The climate change discussion is one that we need to have now, rather than waiting until we feel its repercussions, new research from The Carnegie Institution for Science's Katharine Ricke and Ken Caldeira asserts.

The authors note that there is overwhelming scientific evidence for the impending dangers of human-made climate change, and that political discussions about solutions need to speed up.

"Local weather is anecdotal information, but climate change is sound science," Caldeira said in a press release. "Good politics can be based on a good anecdote, but good policy needs to be based on sound science."

Ricke and Caldeira's study models show that within 50 years nearly every country in the world will experience noteworthy extreme weather. However, local natural variability in weather means that majority of people in each nation, particularly large countries like China and the United States, could experience these extremes as soon as tomorrow or many years from now.

If the climate change discussion keeps getting put on the backburner, and people wait finally sit down and talk about it until it's happening to them, natural variations in weather could delay action by decades, authors describe in the journal Nature Climate Change.

"When support for doing something about climate change is based on personal observations of local weather, policymaking may end up being dictated by the roulette wheel of natural climate variability," Ricke elaborated.

Some people, like former NASA scientist Les Woodcock, think global warming is folly. But the Intergovernmental Panel on Climate Change, a United Nations body, just released two reports discussing climate change's apparent evidence.

"Warming of the climate system is unequivocal.

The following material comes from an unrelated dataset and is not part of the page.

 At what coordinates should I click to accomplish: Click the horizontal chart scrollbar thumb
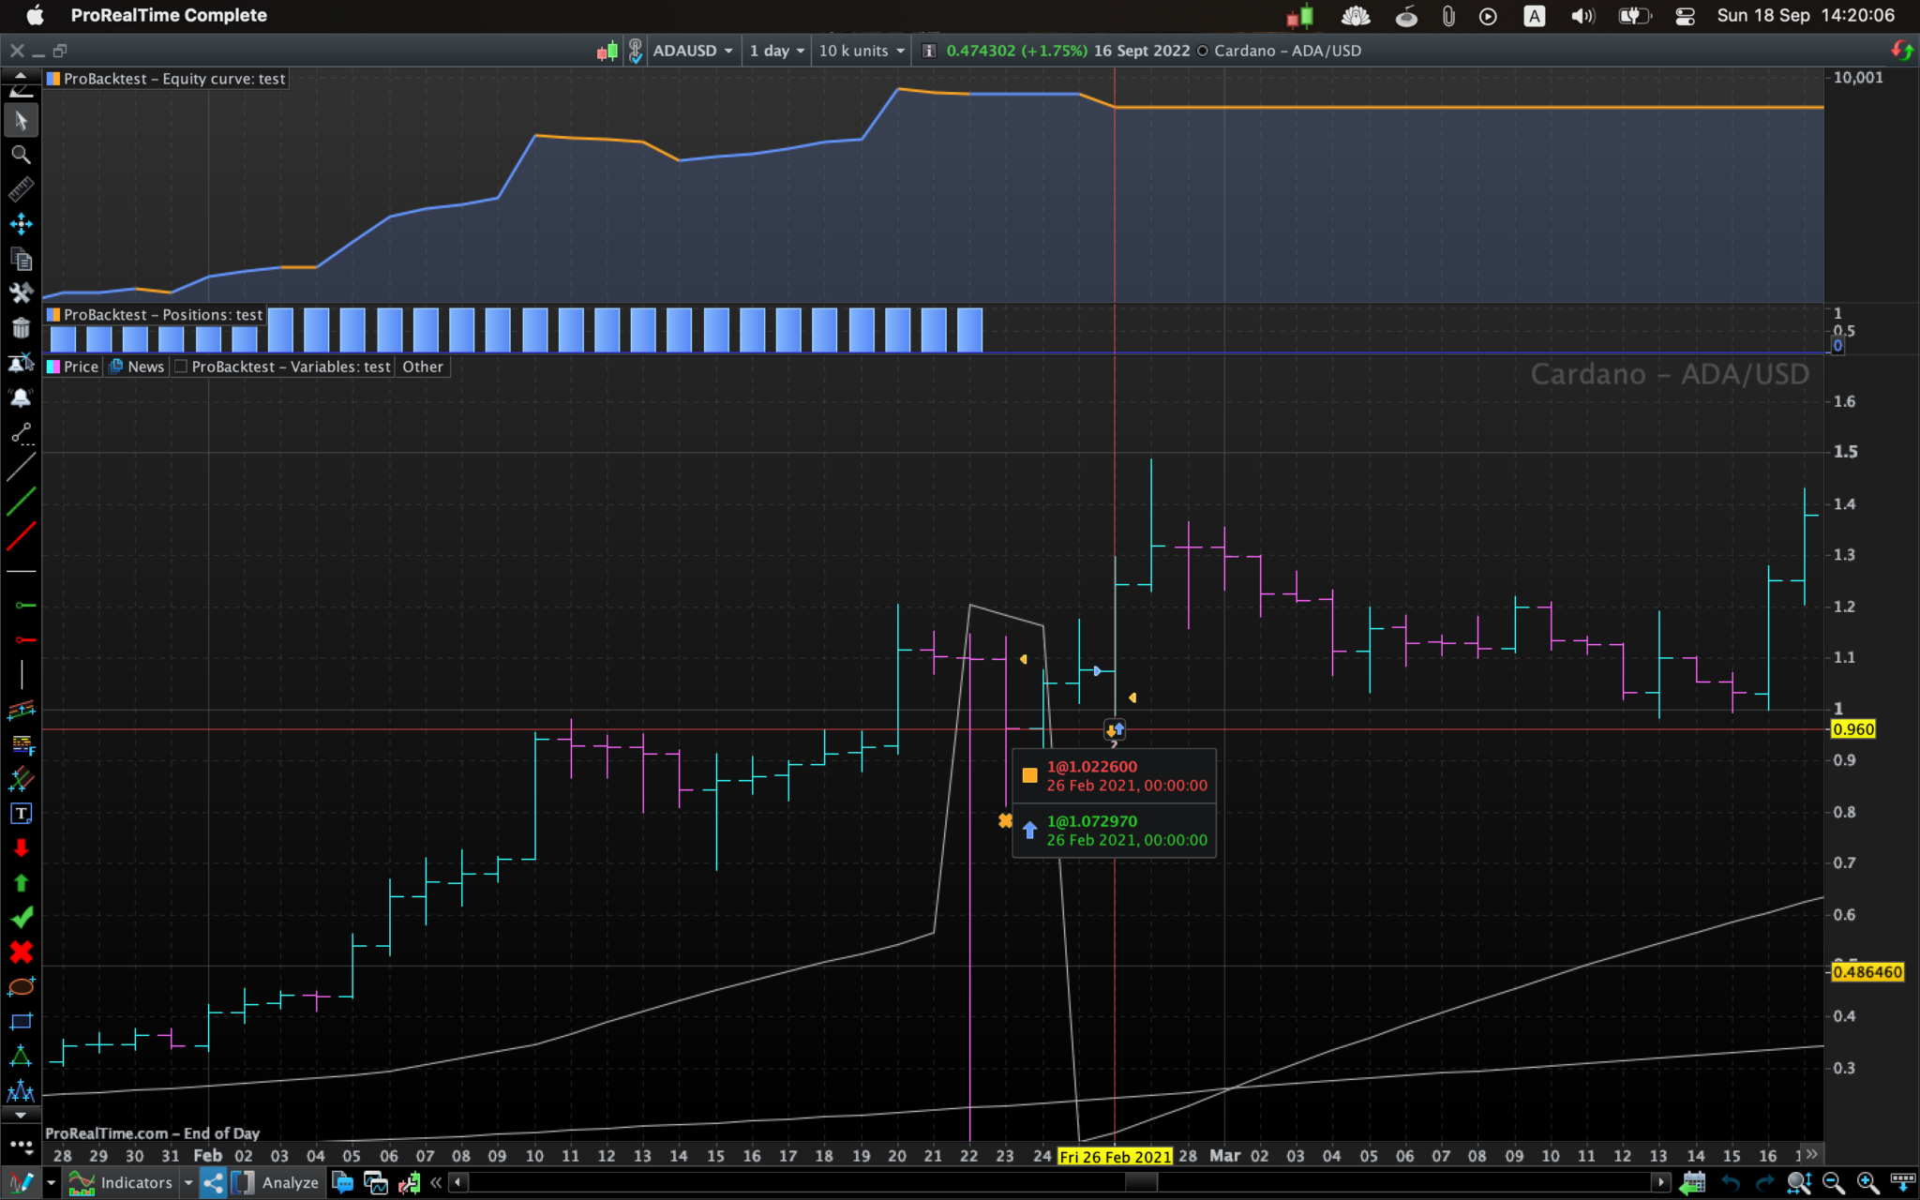(1140, 1182)
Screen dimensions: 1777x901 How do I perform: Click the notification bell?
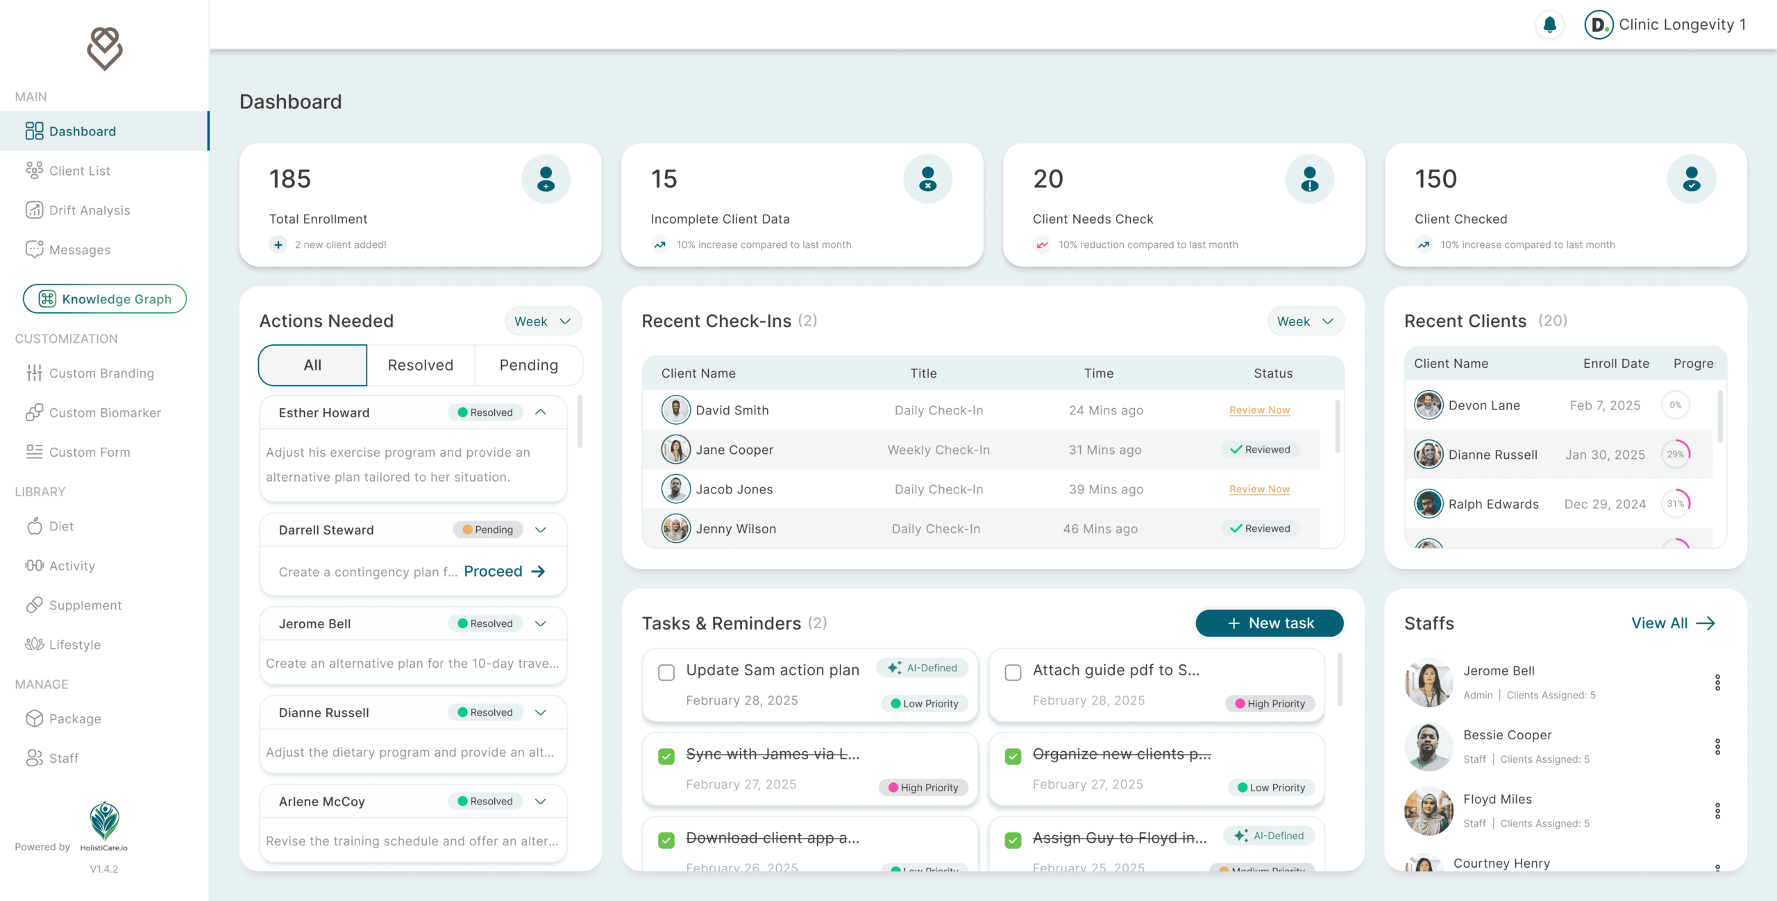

The atmosphere and ocean have warmed, the amounts of snow and ice have diminished, sea level has risen, and the concentrations of greenhouse gases have increased," authors wrote.

Not only are there obvious environmental costs to consider, but economic ones as well.

The New York Times reported that some economists think taking action now is already too late, and no matter what the world does at this point, the economic damage due to climate change is going to be substantial.

"Despite those findings, the typical economic analysis suggests that it is still worth trying to limit climate change - in other words, not only can the damage be reduced somewhat, but the future benefits of doing so outweigh the current costs," author Justin Gillis wrote.